I don’t think anything quite prepares someone to hear the word “cancer” dropped into normal conversation. This is especially true for conversations involving someone you know. It’s as if someone has turned off the music and turned on the lights. Everything that appeared glamorous suddenly seems cold, distant, and isolating.
Depending on the party involved, there isn’t always a good way to vocalize your feelings because you are just stunned. It’s easy to think in panic: cancer doesn’t happen to someone I know, it happens to other people.

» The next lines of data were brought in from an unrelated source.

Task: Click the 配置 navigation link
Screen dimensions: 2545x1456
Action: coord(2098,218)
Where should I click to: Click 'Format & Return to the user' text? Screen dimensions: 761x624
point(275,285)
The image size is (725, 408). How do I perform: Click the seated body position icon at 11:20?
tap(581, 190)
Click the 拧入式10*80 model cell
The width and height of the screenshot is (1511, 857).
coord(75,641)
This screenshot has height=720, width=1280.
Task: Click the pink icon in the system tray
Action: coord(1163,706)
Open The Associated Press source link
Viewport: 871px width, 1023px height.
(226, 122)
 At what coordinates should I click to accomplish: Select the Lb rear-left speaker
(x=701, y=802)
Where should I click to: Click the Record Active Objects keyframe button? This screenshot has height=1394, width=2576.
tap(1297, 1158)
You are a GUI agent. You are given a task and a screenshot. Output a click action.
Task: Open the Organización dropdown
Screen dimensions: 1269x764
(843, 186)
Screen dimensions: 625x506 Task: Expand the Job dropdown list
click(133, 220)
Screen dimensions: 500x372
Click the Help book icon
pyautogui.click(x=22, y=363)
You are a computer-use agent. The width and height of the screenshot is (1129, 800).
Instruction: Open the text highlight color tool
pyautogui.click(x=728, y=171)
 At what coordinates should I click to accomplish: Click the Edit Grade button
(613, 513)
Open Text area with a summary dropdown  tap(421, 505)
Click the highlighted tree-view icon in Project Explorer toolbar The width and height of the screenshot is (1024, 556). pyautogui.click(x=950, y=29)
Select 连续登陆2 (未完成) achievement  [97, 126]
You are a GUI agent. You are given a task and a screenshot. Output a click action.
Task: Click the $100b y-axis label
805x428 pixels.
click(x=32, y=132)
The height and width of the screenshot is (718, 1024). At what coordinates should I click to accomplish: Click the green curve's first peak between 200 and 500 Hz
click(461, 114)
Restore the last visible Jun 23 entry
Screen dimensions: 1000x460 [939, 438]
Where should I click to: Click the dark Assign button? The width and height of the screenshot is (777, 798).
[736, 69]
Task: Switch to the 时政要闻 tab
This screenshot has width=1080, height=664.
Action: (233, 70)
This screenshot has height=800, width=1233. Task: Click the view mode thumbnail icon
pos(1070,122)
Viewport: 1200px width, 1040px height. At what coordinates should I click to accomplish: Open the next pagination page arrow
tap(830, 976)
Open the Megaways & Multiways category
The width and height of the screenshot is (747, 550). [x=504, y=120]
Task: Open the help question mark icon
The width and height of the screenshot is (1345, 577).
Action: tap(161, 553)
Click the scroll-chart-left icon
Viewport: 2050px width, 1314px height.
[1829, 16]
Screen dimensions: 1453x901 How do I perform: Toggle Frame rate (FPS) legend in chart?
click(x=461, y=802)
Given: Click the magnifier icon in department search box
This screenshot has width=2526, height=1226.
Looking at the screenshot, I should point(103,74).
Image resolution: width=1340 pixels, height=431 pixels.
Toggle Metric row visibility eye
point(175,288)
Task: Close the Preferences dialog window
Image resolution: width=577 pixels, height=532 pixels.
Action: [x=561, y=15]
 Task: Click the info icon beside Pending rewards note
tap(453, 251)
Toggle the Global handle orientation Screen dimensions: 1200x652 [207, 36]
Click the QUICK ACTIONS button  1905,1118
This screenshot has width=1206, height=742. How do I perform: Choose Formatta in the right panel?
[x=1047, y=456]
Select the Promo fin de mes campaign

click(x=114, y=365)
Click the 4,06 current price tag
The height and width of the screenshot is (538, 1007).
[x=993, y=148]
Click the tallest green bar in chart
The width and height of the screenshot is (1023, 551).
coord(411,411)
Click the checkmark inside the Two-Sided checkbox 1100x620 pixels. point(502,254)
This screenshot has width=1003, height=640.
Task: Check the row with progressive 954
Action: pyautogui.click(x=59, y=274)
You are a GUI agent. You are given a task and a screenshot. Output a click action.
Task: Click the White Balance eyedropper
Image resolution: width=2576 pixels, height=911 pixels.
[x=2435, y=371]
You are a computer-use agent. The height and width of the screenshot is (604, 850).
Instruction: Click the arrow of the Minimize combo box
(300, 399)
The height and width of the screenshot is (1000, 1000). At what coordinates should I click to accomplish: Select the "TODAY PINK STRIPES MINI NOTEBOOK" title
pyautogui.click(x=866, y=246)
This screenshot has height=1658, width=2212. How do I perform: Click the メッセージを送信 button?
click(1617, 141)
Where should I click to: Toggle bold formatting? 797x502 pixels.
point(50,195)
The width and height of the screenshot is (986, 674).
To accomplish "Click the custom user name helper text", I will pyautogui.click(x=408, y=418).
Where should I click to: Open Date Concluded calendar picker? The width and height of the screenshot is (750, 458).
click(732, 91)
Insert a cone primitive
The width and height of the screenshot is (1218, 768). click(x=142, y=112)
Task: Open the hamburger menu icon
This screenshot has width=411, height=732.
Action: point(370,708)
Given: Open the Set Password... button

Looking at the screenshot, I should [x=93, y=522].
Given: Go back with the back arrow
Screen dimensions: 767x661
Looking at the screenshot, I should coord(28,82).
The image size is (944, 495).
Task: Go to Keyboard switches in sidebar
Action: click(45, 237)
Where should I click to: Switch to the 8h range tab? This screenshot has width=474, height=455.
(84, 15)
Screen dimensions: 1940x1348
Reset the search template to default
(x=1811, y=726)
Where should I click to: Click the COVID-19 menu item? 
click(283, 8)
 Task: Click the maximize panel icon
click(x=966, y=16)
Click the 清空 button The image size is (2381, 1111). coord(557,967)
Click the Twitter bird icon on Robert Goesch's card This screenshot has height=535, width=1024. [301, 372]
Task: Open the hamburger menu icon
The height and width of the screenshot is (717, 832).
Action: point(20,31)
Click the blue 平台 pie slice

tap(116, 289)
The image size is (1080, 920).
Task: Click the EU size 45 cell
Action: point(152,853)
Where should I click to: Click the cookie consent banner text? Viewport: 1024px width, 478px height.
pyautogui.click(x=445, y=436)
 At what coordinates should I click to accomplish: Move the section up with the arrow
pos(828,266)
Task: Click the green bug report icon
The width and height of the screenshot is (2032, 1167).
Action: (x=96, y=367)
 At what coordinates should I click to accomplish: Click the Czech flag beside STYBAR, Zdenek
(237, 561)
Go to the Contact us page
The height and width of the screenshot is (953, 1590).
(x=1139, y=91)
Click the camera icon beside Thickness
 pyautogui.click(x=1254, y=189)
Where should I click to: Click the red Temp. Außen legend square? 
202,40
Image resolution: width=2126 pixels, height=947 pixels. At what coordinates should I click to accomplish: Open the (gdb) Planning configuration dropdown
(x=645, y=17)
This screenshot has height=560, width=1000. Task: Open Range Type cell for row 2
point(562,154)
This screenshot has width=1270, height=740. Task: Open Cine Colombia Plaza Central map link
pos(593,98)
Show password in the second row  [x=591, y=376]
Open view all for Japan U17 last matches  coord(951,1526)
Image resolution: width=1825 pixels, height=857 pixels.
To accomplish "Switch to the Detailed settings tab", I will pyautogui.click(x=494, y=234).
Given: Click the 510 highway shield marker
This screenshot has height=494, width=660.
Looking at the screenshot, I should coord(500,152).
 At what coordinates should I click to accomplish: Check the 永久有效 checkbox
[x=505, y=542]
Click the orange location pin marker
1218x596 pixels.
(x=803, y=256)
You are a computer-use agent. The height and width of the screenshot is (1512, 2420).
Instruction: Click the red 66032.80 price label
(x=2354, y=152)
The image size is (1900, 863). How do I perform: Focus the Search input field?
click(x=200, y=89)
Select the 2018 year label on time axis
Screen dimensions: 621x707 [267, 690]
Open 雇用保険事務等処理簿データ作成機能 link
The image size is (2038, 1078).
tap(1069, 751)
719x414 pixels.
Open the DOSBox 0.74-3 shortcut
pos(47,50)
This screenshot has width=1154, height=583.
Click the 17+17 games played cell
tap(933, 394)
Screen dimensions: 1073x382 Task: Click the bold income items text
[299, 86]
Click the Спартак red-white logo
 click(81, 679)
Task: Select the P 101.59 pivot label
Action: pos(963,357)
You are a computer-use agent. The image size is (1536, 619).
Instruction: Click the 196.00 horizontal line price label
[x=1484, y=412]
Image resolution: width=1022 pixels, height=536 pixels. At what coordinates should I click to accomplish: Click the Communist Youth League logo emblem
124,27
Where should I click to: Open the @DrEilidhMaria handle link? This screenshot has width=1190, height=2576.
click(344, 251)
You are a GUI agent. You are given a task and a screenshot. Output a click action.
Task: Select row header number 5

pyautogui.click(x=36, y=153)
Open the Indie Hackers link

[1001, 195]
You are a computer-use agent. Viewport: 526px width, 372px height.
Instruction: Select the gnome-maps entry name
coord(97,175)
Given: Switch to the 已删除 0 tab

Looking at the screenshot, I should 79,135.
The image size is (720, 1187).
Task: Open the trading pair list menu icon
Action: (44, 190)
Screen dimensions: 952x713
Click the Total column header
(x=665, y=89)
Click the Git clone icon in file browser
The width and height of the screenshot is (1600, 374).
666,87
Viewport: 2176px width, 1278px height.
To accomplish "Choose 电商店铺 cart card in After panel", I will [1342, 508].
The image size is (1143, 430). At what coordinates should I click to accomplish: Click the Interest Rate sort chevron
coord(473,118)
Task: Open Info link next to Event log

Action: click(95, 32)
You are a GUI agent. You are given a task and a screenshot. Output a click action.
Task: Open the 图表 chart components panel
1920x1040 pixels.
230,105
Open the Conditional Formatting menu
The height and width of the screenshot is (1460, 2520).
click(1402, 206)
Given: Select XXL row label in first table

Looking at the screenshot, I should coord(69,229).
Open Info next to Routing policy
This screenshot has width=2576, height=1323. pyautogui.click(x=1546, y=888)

It all becomes very real, very quick.
Now on the other side of it, I notice how even in my own speech patterns, I can’t always bring myself to say “cancer”. It’s interesting to see how many euphemisms can be substituted for the word. Further, sometimes I feel like a jackass if I flit around the truth. Sometimes I feel like a jackass when I have to use “cancer” as an explanation.
I have noticed that there is a certain amount of grace necessary to navigate cancer as a term.
Cancer is a loaded word. It’s an identity. It contains memories and flashbacks, thoughts and feelings. It’s an association and a description. In day-to-day vocabulary, we all know it has a negative connotation.
When I’ve used the word, the variety of reactions hardly astounds me. Sometimes it’s greeted with hopeful grimaces. Sometimes pity. Sometimes, brushed off and not even acknowledged, like I’ve just informed the person that I have a paper cut: “oh, that’s too bad”.
Each of us deals with the cancer bomb a different way, but when it goes off, it smells like fear and dread.
It’s sad that as a society, because of what it represents, cancer is an explanation of its own. As I’ve been navigating issues related to working, school, and finances, using the cancer card has had its benefits. In a small way, it’s nice that the majority of people understand, and they don’t require me to explain why I feel a certain way a certain time of day.
By no means do I want to use the cancer card to make other people feel bad or to get my way (see the jackass comments above), but there are times when it’s the only description that is adequate.
As in, I’m not trying to be a pain in the ass: I have cancer.
When I go to my oncologist, I see other patients and it’s amazing to me that you can tell who has been touched or traumatized by cancer. Sure, there are visual cues, like missing hair, but it’s in their eyes.
It’s remarkable how they don’t look sad, just resigned to what is happening, at peace about their progress, and hopeful about their fate.
Rarely do I see anger and it’s the compassion I feel from other patients that gets me choked up. It makes me want to be stronger for not only myself, but my cancer peers as well.